Only an exact copy of every record counts as an answer.

-----

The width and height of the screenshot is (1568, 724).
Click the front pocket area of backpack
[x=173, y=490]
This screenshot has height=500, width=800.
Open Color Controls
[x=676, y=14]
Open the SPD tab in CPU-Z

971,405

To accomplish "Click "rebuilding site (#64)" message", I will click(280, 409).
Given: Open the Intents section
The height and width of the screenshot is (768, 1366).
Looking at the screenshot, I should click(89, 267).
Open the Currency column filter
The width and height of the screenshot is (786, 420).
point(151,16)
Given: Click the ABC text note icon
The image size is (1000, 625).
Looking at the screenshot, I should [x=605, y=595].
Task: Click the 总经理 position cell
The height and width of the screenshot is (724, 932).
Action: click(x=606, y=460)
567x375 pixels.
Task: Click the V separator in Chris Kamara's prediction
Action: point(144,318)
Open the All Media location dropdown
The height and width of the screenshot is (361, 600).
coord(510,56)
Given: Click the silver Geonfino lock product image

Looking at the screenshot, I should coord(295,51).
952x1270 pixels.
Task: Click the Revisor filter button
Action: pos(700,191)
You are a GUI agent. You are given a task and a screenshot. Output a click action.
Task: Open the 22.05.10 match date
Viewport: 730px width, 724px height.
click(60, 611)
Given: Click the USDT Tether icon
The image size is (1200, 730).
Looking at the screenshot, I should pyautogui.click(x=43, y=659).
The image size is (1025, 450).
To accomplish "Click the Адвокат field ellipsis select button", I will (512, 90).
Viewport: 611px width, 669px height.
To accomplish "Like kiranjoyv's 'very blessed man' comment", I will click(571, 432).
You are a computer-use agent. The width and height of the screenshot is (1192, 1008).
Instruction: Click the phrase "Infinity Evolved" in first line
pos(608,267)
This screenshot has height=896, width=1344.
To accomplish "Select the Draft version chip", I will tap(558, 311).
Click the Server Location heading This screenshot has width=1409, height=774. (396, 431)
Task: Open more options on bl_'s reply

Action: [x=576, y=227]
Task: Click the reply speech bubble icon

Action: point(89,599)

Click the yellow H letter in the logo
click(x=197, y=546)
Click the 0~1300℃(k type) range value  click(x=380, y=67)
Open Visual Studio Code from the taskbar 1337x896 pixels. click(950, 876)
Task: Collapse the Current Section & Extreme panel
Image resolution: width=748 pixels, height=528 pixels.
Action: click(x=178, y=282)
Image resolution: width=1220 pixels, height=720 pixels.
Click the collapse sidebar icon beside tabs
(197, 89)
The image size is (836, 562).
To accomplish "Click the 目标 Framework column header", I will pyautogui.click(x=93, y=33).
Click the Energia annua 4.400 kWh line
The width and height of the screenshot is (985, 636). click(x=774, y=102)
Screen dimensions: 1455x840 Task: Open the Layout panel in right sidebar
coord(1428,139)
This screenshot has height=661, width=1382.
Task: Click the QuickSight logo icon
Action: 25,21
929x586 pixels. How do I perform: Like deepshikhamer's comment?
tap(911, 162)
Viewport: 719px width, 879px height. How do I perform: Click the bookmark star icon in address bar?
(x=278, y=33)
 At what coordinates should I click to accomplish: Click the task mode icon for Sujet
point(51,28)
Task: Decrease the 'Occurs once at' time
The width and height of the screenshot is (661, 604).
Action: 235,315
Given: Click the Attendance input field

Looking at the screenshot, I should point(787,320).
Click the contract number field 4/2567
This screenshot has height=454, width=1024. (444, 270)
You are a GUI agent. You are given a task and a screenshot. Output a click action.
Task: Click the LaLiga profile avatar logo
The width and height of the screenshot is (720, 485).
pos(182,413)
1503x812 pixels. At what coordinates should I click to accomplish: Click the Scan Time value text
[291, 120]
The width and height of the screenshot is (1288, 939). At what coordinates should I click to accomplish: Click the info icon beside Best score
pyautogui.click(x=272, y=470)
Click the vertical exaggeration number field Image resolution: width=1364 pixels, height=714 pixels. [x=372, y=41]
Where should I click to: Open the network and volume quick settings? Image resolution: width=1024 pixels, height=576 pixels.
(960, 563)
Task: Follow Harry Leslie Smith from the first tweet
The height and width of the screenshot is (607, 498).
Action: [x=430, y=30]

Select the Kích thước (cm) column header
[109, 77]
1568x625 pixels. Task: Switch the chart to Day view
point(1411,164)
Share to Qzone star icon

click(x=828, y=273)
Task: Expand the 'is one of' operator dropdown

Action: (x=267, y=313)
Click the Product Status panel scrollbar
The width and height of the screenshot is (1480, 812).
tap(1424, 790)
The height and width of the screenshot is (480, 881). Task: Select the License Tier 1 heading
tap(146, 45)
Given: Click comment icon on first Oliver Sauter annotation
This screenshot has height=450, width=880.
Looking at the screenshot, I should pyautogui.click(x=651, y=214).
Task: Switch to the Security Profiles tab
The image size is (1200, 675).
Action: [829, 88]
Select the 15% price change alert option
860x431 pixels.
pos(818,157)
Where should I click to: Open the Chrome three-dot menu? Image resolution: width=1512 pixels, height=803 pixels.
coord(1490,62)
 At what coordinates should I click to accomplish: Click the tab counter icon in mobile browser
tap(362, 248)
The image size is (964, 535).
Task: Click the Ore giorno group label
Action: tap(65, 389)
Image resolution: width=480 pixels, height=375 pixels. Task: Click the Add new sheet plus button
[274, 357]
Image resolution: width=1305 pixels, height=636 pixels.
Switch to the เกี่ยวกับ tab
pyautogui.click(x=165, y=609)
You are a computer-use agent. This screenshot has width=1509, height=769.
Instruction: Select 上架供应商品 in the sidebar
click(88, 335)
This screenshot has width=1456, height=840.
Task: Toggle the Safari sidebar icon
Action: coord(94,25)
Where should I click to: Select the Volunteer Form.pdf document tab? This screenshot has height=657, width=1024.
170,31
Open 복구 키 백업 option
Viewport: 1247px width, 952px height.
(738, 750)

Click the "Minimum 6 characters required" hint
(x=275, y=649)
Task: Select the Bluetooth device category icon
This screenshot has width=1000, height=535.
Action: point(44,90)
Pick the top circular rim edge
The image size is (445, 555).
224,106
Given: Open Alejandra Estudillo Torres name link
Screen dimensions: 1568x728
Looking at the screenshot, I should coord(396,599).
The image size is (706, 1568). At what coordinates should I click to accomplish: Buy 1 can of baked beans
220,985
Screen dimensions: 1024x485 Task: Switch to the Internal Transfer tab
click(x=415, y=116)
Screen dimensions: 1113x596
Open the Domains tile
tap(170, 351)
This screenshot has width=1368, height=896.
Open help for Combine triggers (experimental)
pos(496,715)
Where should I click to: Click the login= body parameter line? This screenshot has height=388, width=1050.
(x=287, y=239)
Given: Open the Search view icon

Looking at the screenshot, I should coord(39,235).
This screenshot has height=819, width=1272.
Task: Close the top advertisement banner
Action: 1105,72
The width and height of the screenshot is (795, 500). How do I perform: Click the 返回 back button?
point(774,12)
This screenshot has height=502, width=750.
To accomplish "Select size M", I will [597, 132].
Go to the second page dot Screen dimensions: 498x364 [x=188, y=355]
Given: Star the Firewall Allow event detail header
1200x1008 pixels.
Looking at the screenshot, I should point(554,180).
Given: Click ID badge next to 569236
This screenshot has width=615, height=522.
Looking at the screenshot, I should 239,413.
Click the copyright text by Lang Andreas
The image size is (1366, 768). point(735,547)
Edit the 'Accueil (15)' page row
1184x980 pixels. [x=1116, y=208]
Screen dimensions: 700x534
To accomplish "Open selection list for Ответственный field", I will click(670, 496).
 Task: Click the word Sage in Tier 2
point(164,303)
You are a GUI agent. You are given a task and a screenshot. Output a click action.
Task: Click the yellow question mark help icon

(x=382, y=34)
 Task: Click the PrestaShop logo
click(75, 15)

-----

> **Response to this exercise**
The width and height of the screenshot is (1568, 724).
Click the front pocket area of backpack
[x=173, y=490]
This screenshot has height=500, width=800.
Open Color Controls
[x=676, y=14]
Open the SPD tab in CPU-Z

971,405

To accomplish "Click "rebuilding site (#64)" message", I will click(280, 409).
Given: Open the Intents section
The height and width of the screenshot is (768, 1366).
Looking at the screenshot, I should click(89, 267).
Open the Currency column filter
The width and height of the screenshot is (786, 420).
point(151,16)
Given: Click the ABC text note icon
The image size is (1000, 625).
Looking at the screenshot, I should [x=605, y=595].
Task: Click the 总经理 position cell
The height and width of the screenshot is (724, 932).
Action: click(x=606, y=460)
567x375 pixels.
Task: Click the V separator in Chris Kamara's prediction
Action: point(144,318)
Open the All Media location dropdown
The height and width of the screenshot is (361, 600).
coord(510,56)
Given: Click the silver Geonfino lock product image

Looking at the screenshot, I should coord(295,51).
952x1270 pixels.
Task: Click the Revisor filter button
Action: pos(700,191)
You are a GUI agent. You are given a task and a screenshot. Output a click action.
Task: Open the 22.05.10 match date
Viewport: 730px width, 724px height.
click(60, 611)
Given: Click the USDT Tether icon
The image size is (1200, 730).
Looking at the screenshot, I should pyautogui.click(x=43, y=659).
The image size is (1025, 450).
To accomplish "Click the Адвокат field ellipsis select button", I will (512, 90).
Viewport: 611px width, 669px height.
To accomplish "Like kiranjoyv's 'very blessed man' comment", I will click(571, 432).
You are a computer-use agent. The width and height of the screenshot is (1192, 1008).
Instruction: Click the phrase "Infinity Evolved" in first line
pos(608,267)
This screenshot has height=896, width=1344.
To accomplish "Select the Draft version chip", I will tap(558, 311).
Click the Server Location heading This screenshot has width=1409, height=774. (396, 431)
Task: Open more options on bl_'s reply

Action: [x=576, y=227]
Task: Click the reply speech bubble icon

Action: point(89,599)

Click the yellow H letter in the logo
click(x=197, y=546)
Click the 0~1300℃(k type) range value  click(x=380, y=67)
Open Visual Studio Code from the taskbar 1337x896 pixels. click(950, 876)
Task: Collapse the Current Section & Extreme panel
Image resolution: width=748 pixels, height=528 pixels.
Action: click(x=178, y=282)
Image resolution: width=1220 pixels, height=720 pixels.
Click the collapse sidebar icon beside tabs
(197, 89)
The image size is (836, 562).
To accomplish "Click the 目标 Framework column header", I will pyautogui.click(x=93, y=33).
Click the Energia annua 4.400 kWh line
The width and height of the screenshot is (985, 636). click(x=774, y=102)
Screen dimensions: 1455x840 Task: Open the Layout panel in right sidebar
coord(1428,139)
This screenshot has height=661, width=1382.
Task: Click the QuickSight logo icon
Action: 25,21
929x586 pixels. How do I perform: Like deepshikhamer's comment?
tap(911, 162)
Viewport: 719px width, 879px height. How do I perform: Click the bookmark star icon in address bar?
(x=278, y=33)
 At what coordinates should I click to accomplish: Click the task mode icon for Sujet
point(51,28)
Task: Decrease the 'Occurs once at' time
The width and height of the screenshot is (661, 604).
Action: 235,315
Given: Click the Attendance input field

Looking at the screenshot, I should point(787,320).
Click the contract number field 4/2567
This screenshot has height=454, width=1024. (444, 270)
You are a GUI agent. You are given a task and a screenshot. Output a click action.
Task: Click the LaLiga profile avatar logo
The width and height of the screenshot is (720, 485).
pos(182,413)
1503x812 pixels. At what coordinates should I click to accomplish: Click the Scan Time value text
[291, 120]
The width and height of the screenshot is (1288, 939). At what coordinates should I click to accomplish: Click the info icon beside Best score
pyautogui.click(x=272, y=470)
Click the vertical exaggeration number field Image resolution: width=1364 pixels, height=714 pixels. [x=372, y=41]
Where should I click to: Open the network and volume quick settings? Image resolution: width=1024 pixels, height=576 pixels.
(960, 563)
Task: Follow Harry Leslie Smith from the first tweet
The height and width of the screenshot is (607, 498).
Action: [x=430, y=30]

Select the Kích thước (cm) column header
[109, 77]
1568x625 pixels. Task: Switch the chart to Day view
point(1411,164)
Share to Qzone star icon

click(x=828, y=273)
Task: Expand the 'is one of' operator dropdown

Action: (x=267, y=313)
Click the Product Status panel scrollbar
The width and height of the screenshot is (1480, 812).
tap(1424, 790)
The height and width of the screenshot is (480, 881). Task: Select the License Tier 1 heading
tap(146, 45)
Given: Click comment icon on first Oliver Sauter annotation
This screenshot has height=450, width=880.
Looking at the screenshot, I should pyautogui.click(x=651, y=214).
Task: Switch to the Security Profiles tab
The image size is (1200, 675).
Action: [829, 88]
Select the 15% price change alert option
860x431 pixels.
pos(818,157)
Where should I click to: Open the Chrome three-dot menu? Image resolution: width=1512 pixels, height=803 pixels.
coord(1490,62)
 At what coordinates should I click to accomplish: Click the tab counter icon in mobile browser
tap(362, 248)
The image size is (964, 535).
Task: Click the Ore giorno group label
Action: tap(65, 389)
Image resolution: width=480 pixels, height=375 pixels. Task: Click the Add new sheet plus button
[274, 357]
Image resolution: width=1305 pixels, height=636 pixels.
Switch to the เกี่ยวกับ tab
pyautogui.click(x=165, y=609)
You are a computer-use agent. This screenshot has width=1509, height=769.
Instruction: Select 上架供应商品 in the sidebar
click(88, 335)
This screenshot has width=1456, height=840.
Task: Toggle the Safari sidebar icon
Action: coord(94,25)
Where should I click to: Select the Volunteer Form.pdf document tab? This screenshot has height=657, width=1024.
170,31
Open 복구 키 백업 option
Viewport: 1247px width, 952px height.
(738, 750)

Click the "Minimum 6 characters required" hint
(x=275, y=649)
Task: Select the Bluetooth device category icon
This screenshot has width=1000, height=535.
Action: point(44,90)
Pick the top circular rim edge
The image size is (445, 555).
224,106
Given: Open Alejandra Estudillo Torres name link
Screen dimensions: 1568x728
Looking at the screenshot, I should coord(396,599).
The image size is (706, 1568). At what coordinates should I click to accomplish: Buy 1 can of baked beans
220,985
Screen dimensions: 1024x485 Task: Switch to the Internal Transfer tab
click(x=415, y=116)
Screen dimensions: 1113x596
Open the Domains tile
tap(170, 351)
This screenshot has width=1368, height=896.
Open help for Combine triggers (experimental)
pos(496,715)
Where should I click to: Click the login= body parameter line? This screenshot has height=388, width=1050.
(x=287, y=239)
Given: Open the Search view icon

Looking at the screenshot, I should coord(39,235).
This screenshot has height=819, width=1272.
Task: Close the top advertisement banner
Action: 1105,72
The width and height of the screenshot is (795, 500). How do I perform: Click the 返回 back button?
point(774,12)
This screenshot has height=502, width=750.
To accomplish "Select size M", I will [597, 132].
Go to the second page dot Screen dimensions: 498x364 [x=188, y=355]
Given: Star the Firewall Allow event detail header
1200x1008 pixels.
Looking at the screenshot, I should point(554,180).
Given: Click ID badge next to 569236
This screenshot has width=615, height=522.
Looking at the screenshot, I should 239,413.
Click the copyright text by Lang Andreas
The image size is (1366, 768). point(735,547)
Edit the 'Accueil (15)' page row
1184x980 pixels. [x=1116, y=208]
Screen dimensions: 700x534
To accomplish "Open selection list for Ответственный field", I will click(670, 496).
 Task: Click the word Sage in Tier 2
point(164,303)
You are a GUI agent. You are given a task and a screenshot. Output a click action.
Task: Click the yellow question mark help icon

(x=382, y=34)
 Task: Click the PrestaShop logo
click(75, 15)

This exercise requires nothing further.